**About this exercise**
Would you print every entry exactly as it appears?
__________________________________________________
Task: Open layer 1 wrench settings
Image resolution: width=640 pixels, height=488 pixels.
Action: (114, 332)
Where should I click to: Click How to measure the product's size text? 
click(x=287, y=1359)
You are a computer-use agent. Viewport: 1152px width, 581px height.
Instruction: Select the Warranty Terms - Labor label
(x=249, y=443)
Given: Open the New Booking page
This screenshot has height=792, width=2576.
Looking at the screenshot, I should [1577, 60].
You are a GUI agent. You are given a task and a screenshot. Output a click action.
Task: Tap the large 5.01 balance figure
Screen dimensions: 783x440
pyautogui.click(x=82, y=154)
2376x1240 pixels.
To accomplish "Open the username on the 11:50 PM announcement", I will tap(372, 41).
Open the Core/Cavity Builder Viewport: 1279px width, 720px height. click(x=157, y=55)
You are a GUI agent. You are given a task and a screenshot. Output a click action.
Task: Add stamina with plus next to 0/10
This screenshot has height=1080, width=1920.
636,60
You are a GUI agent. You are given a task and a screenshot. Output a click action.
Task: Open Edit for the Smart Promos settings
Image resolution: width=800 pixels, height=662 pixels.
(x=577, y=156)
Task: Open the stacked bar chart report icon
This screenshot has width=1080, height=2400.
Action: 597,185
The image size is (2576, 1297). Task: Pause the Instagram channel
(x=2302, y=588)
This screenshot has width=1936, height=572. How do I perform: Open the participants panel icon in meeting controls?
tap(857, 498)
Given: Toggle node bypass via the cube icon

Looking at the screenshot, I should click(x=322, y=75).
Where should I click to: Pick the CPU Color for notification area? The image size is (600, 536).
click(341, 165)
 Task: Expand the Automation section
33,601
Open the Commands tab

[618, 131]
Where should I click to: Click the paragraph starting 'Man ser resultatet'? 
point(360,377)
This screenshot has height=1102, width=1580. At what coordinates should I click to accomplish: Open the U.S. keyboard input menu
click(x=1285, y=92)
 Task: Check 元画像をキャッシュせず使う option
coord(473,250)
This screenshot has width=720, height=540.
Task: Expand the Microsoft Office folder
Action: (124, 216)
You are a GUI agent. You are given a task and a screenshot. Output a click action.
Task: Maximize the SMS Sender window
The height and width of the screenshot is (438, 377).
__________________________________________________
**Response to the task**
Task: Open layer 1 wrench settings
Image resolution: width=640 pixels, height=488 pixels.
Action: (114, 332)
Where should I click to: Click How to measure the product's size text? 
click(x=287, y=1359)
You are a computer-use agent. Viewport: 1152px width, 581px height.
Instruction: Select the Warranty Terms - Labor label
(x=249, y=443)
Given: Open the New Booking page
This screenshot has height=792, width=2576.
Looking at the screenshot, I should [1577, 60].
You are a GUI agent. You are given a task and a screenshot. Output a click action.
Task: Tap the large 5.01 balance figure
Screen dimensions: 783x440
pyautogui.click(x=82, y=154)
2376x1240 pixels.
To accomplish "Open the username on the 11:50 PM announcement", I will tap(372, 41).
Open the Core/Cavity Builder Viewport: 1279px width, 720px height. click(x=157, y=55)
You are a GUI agent. You are given a task and a screenshot. Output a click action.
Task: Add stamina with plus next to 0/10
This screenshot has height=1080, width=1920.
636,60
You are a GUI agent. You are given a task and a screenshot. Output a click action.
Task: Open Edit for the Smart Promos settings
Image resolution: width=800 pixels, height=662 pixels.
(x=577, y=156)
Task: Open the stacked bar chart report icon
This screenshot has width=1080, height=2400.
Action: 597,185
The image size is (2576, 1297). Task: Pause the Instagram channel
(x=2302, y=588)
This screenshot has width=1936, height=572. How do I perform: Open the participants panel icon in meeting controls?
tap(857, 498)
Given: Toggle node bypass via the cube icon

Looking at the screenshot, I should click(x=322, y=75).
Where should I click to: Pick the CPU Color for notification area? The image size is (600, 536).
click(341, 165)
 Task: Expand the Automation section
33,601
Open the Commands tab

[618, 131]
Where should I click to: Click the paragraph starting 'Man ser resultatet'? 
point(360,377)
This screenshot has height=1102, width=1580. At what coordinates should I click to accomplish: Open the U.S. keyboard input menu
click(x=1285, y=92)
 Task: Check 元画像をキャッシュせず使う option
coord(473,250)
This screenshot has width=720, height=540.
Task: Expand the Microsoft Office folder
Action: (124, 216)
You are a GUI agent. You are given a task and a screenshot. Output a click action.
Task: Maximize the SMS Sender window
The height and width of the screenshot is (438, 377).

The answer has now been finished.